In some embodiments, storing one or more addresses includes storing one or more hash access addresses. In some embodiments, storing one or more addresses includes storing one or more hash offset addresses which can be added to a base memory location to form a hash access address.
In some embodiments, prefetching data to a cache line using an address of the one or more addresses includes instructing a prefetcher interface to use a prefetcher to prefetch data to a cache line using an address of the one or more addresses. In some embodiments, prefetching data to a cache line using an address of the one or more addresses includes prefetching data to be used in a loop prior to its use in the loop and driving input to a LSU to load the prefetched data includes driving input to the LSU to load the prefetched data when the prefetched data is used in the loop.
In some embodiments, storing one or more addresses in a data structure includes storing a plurality of addresses in a first-in-first-out (FIFO) data structure.
In some embodiments, the method further includes releasing the data structure.

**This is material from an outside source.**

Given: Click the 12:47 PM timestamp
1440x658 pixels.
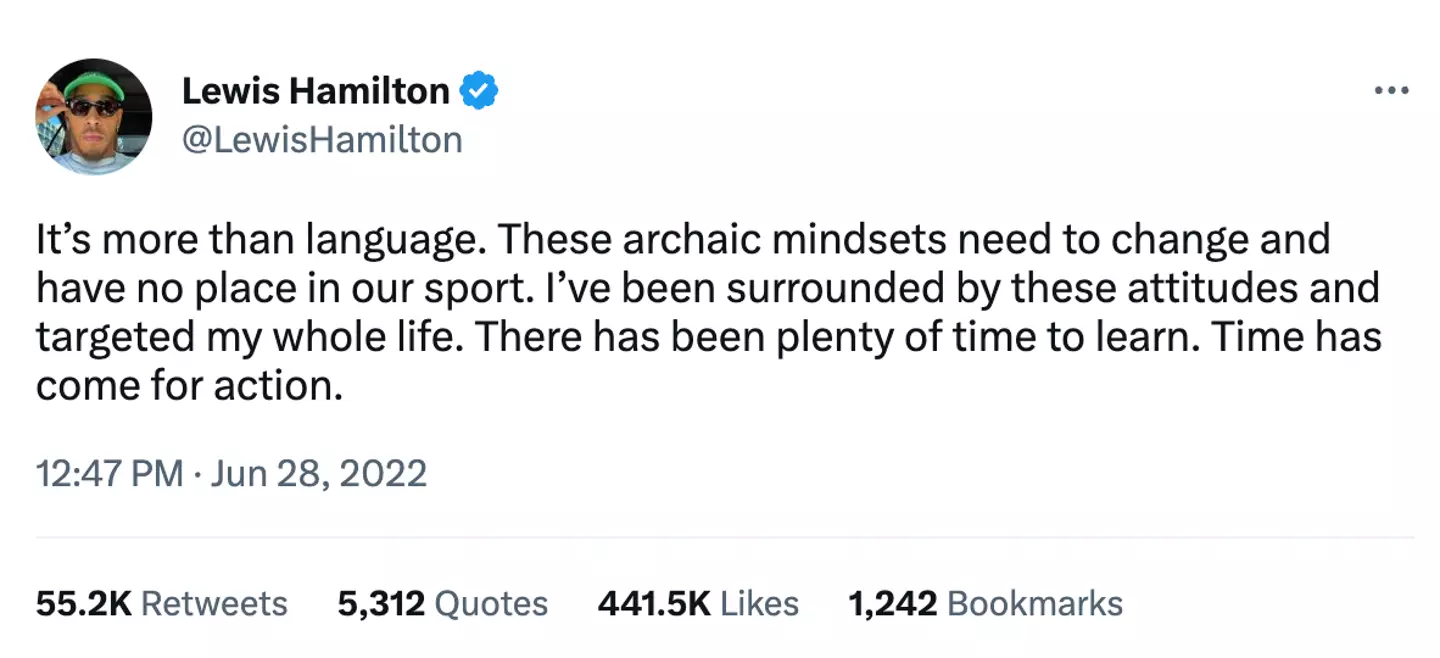Looking at the screenshot, I should tap(109, 472).

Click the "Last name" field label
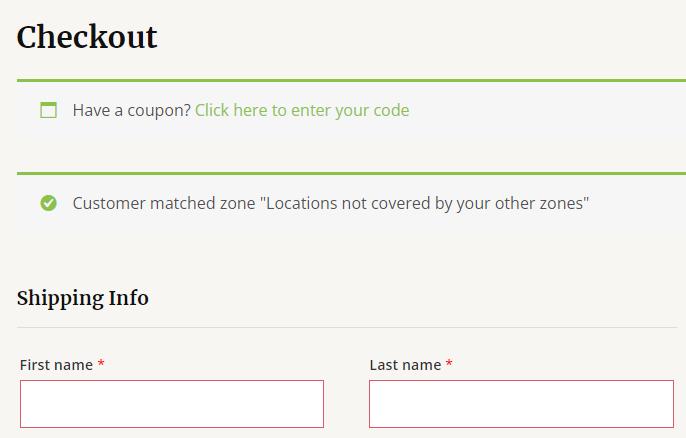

In another aspect of the present disclosure, there is provided a prefetcher management unit (PMU). The PMU includes an interface to interact with programs via an application programming interface (API) and one or more data structures configured to store a plurality of addresses, each of the plurality of addresses representing a memory location of data stored in an array segment. The PMU further includes a prefetcher interface configured to use an address in the one or more data structures to instruct a prefetcher to prefetch data into a cache and a load-store unit interface configured to use the address in the one or more data structures to instruct a load-store unit to load data from the cache.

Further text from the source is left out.